Wisconsin businesses don't pay their fair share

From an Associated Press story in the Capital Times by Scott Bauer:

MADISON (AP) - If Wisconsin businesses would pay the national average in state and local taxes, an additional $1.3 billion would flow to school districts, fire departments and other governmental services, a new report concluded.

The study released Wednesday by the Institute for Wisconsin's Future, a Democratic-leaning group founded in 1994 and based in Milwaukee, concludes that too many of Wisconsin's biggest profit-makers are underpaying taxes when compared with their counterparts in other states.

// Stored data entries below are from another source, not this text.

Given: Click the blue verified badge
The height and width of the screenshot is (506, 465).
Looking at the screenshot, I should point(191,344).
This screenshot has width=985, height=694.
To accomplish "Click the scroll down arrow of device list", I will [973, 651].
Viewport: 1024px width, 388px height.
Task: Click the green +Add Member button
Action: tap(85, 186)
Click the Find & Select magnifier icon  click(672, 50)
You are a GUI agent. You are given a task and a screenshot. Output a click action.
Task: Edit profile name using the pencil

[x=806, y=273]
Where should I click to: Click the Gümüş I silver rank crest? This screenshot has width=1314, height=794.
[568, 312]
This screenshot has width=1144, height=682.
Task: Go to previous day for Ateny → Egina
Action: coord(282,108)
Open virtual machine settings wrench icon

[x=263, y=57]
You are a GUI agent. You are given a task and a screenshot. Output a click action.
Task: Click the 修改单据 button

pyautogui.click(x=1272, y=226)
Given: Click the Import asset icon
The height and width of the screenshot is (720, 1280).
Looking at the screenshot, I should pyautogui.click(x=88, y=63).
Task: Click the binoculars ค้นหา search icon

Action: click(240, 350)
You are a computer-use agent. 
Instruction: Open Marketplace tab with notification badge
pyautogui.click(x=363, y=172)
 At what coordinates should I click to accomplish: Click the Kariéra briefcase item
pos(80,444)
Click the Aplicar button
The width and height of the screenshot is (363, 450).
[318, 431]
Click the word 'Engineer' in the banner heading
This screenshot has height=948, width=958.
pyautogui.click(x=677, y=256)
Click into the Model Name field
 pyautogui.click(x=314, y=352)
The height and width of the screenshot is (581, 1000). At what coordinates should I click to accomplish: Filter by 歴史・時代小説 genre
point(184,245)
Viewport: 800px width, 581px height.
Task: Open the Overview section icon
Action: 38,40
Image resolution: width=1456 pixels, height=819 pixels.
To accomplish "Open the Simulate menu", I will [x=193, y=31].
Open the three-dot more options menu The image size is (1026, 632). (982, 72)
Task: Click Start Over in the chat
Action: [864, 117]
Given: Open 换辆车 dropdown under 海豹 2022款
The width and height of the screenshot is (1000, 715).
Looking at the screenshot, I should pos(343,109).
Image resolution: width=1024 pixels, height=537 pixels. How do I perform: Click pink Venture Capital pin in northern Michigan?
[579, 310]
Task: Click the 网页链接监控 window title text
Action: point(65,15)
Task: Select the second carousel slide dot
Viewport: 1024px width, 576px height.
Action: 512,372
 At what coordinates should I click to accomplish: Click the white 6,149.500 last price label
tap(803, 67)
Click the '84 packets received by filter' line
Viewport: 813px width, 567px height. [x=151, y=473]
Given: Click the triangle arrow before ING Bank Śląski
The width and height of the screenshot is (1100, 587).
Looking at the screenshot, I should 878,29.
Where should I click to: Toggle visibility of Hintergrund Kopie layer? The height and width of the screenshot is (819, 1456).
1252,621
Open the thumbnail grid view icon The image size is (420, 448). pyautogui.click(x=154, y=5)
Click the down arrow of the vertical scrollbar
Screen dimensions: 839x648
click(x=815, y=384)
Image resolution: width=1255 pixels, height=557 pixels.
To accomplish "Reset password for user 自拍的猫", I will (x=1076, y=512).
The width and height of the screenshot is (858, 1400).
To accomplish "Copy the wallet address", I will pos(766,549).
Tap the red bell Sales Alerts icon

From a Capital Times editorial:

It doesn't come as a surprise to readers of this newspaper, but yet another study confirms that businesses in Wisconsin pay some of the lowest state taxes in America.

Corporations and businesses pick up an average of 40 percent of the typical state's tax load, according to a report Wednesday from the Institute for Wisconsin's Future, a Milwaukee think tank. But in Wisconsin, corporate taxes amount to just 35 percent of the total load.

That means, of course, that individual taxpayers must make up close to a billion-dollar-per-year shortfall. It helps explain why Wisconsin's individual taxes typically are among the nation's highest. Our neighbor Minnesota, for example, taxes individual taxpayers considerably less than Wisconsin does because Minnesota corporations pay a much higher share of the total state budget.